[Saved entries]
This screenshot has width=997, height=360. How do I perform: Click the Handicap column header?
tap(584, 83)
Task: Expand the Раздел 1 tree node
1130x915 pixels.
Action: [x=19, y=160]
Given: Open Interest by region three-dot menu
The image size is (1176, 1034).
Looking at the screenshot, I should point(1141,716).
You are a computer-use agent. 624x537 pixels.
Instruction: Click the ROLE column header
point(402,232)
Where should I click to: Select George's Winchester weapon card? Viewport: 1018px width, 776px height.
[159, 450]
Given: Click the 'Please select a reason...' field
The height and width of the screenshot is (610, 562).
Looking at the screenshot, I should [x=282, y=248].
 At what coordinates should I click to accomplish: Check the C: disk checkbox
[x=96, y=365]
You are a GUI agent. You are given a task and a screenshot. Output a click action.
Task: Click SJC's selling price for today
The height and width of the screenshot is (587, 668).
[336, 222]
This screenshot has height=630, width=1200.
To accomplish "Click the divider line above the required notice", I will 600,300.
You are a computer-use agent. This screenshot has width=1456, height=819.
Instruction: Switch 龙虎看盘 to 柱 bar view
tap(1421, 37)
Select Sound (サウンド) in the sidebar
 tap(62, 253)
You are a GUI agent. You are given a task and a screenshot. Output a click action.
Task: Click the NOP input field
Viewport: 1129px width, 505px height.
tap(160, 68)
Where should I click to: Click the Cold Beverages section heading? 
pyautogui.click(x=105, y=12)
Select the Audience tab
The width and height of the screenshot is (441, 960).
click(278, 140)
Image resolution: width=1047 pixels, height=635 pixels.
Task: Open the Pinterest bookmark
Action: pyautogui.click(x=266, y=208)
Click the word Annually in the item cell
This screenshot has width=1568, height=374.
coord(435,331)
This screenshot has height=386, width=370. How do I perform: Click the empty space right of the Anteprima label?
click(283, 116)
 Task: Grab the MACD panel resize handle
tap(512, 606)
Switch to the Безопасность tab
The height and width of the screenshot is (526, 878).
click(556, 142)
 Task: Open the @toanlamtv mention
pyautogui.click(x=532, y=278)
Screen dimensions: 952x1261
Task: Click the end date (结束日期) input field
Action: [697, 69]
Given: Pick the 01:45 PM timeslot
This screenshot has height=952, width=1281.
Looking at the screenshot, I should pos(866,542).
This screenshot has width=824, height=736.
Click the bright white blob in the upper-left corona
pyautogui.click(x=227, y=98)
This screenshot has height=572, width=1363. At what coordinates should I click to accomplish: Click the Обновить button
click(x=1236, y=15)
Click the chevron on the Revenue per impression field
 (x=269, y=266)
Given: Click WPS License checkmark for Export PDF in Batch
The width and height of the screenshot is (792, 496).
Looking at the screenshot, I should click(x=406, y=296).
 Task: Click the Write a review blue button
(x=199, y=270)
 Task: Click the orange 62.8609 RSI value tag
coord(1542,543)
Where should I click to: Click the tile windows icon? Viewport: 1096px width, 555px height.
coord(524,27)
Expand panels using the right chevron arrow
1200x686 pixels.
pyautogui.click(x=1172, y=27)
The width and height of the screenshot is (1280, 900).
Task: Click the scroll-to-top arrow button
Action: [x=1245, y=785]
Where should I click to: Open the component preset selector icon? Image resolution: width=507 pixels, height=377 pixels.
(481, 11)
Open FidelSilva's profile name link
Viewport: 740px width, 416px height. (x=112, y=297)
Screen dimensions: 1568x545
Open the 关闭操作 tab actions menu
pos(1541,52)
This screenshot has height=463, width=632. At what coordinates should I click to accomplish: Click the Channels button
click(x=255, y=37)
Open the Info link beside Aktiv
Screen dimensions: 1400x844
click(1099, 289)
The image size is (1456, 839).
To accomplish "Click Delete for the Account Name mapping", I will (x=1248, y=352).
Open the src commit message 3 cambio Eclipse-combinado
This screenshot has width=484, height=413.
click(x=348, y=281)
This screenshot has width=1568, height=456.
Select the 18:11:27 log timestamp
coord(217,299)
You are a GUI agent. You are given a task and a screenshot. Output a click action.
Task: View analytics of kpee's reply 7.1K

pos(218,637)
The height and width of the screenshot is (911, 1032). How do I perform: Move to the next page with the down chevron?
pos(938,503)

WHAT YOU HAVE TO DO
Return the lines above exactly, keeping every word.

TASK ANSWER
This screenshot has width=997, height=360. How do I perform: Click the Handicap column header?
tap(584, 83)
Task: Expand the Раздел 1 tree node
1130x915 pixels.
Action: [x=19, y=160]
Given: Open Interest by region three-dot menu
The image size is (1176, 1034).
Looking at the screenshot, I should point(1141,716).
You are a computer-use agent. 624x537 pixels.
Instruction: Click the ROLE column header
point(402,232)
Where should I click to: Select George's Winchester weapon card? Viewport: 1018px width, 776px height.
[159, 450]
Given: Click the 'Please select a reason...' field
The height and width of the screenshot is (610, 562).
Looking at the screenshot, I should [x=282, y=248].
 At what coordinates should I click to accomplish: Check the C: disk checkbox
[x=96, y=365]
You are a GUI agent. You are given a task and a screenshot. Output a click action.
Task: Click SJC's selling price for today
The height and width of the screenshot is (587, 668).
[336, 222]
This screenshot has height=630, width=1200.
To accomplish "Click the divider line above the required notice", I will 600,300.
You are a computer-use agent. This screenshot has width=1456, height=819.
Instruction: Switch 龙虎看盘 to 柱 bar view
tap(1421, 37)
Select Sound (サウンド) in the sidebar
 tap(62, 253)
You are a GUI agent. You are given a task and a screenshot. Output a click action.
Task: Click the NOP input field
Viewport: 1129px width, 505px height.
tap(160, 68)
Where should I click to: Click the Cold Beverages section heading? 
pyautogui.click(x=105, y=12)
Select the Audience tab
The width and height of the screenshot is (441, 960).
click(278, 140)
Image resolution: width=1047 pixels, height=635 pixels.
Task: Open the Pinterest bookmark
Action: pyautogui.click(x=266, y=208)
Click the word Annually in the item cell
This screenshot has width=1568, height=374.
coord(435,331)
This screenshot has height=386, width=370. How do I perform: Click the empty space right of the Anteprima label?
click(283, 116)
 Task: Grab the MACD panel resize handle
tap(512, 606)
Switch to the Безопасность tab
The height and width of the screenshot is (526, 878).
click(556, 142)
 Task: Open the @toanlamtv mention
pyautogui.click(x=532, y=278)
Screen dimensions: 952x1261
Task: Click the end date (结束日期) input field
Action: [697, 69]
Given: Pick the 01:45 PM timeslot
This screenshot has height=952, width=1281.
Looking at the screenshot, I should pos(866,542).
This screenshot has width=824, height=736.
Click the bright white blob in the upper-left corona
pyautogui.click(x=227, y=98)
This screenshot has height=572, width=1363. At what coordinates should I click to accomplish: Click the Обновить button
click(x=1236, y=15)
Click the chevron on the Revenue per impression field
 (x=269, y=266)
Given: Click WPS License checkmark for Export PDF in Batch
The width and height of the screenshot is (792, 496).
Looking at the screenshot, I should click(x=406, y=296).
 Task: Click the Write a review blue button
(x=199, y=270)
 Task: Click the orange 62.8609 RSI value tag
coord(1542,543)
Where should I click to: Click the tile windows icon? Viewport: 1096px width, 555px height.
coord(524,27)
Expand panels using the right chevron arrow
1200x686 pixels.
pyautogui.click(x=1172, y=27)
The width and height of the screenshot is (1280, 900).
Task: Click the scroll-to-top arrow button
Action: [x=1245, y=785]
Where should I click to: Open the component preset selector icon? Image resolution: width=507 pixels, height=377 pixels.
(481, 11)
Open FidelSilva's profile name link
Viewport: 740px width, 416px height. (x=112, y=297)
Screen dimensions: 1568x545
Open the 关闭操作 tab actions menu
pos(1541,52)
This screenshot has height=463, width=632. At what coordinates should I click to accomplish: Click the Channels button
click(x=255, y=37)
Open the Info link beside Aktiv
Screen dimensions: 1400x844
click(1099, 289)
The image size is (1456, 839).
To accomplish "Click Delete for the Account Name mapping", I will (x=1248, y=352).
Open the src commit message 3 cambio Eclipse-combinado
This screenshot has width=484, height=413.
click(x=348, y=281)
This screenshot has width=1568, height=456.
Select the 18:11:27 log timestamp
coord(217,299)
You are a GUI agent. You are given a task and a screenshot. Output a click action.
Task: View analytics of kpee's reply 7.1K

pos(218,637)
The height and width of the screenshot is (911, 1032). How do I perform: Move to the next page with the down chevron?
pos(938,503)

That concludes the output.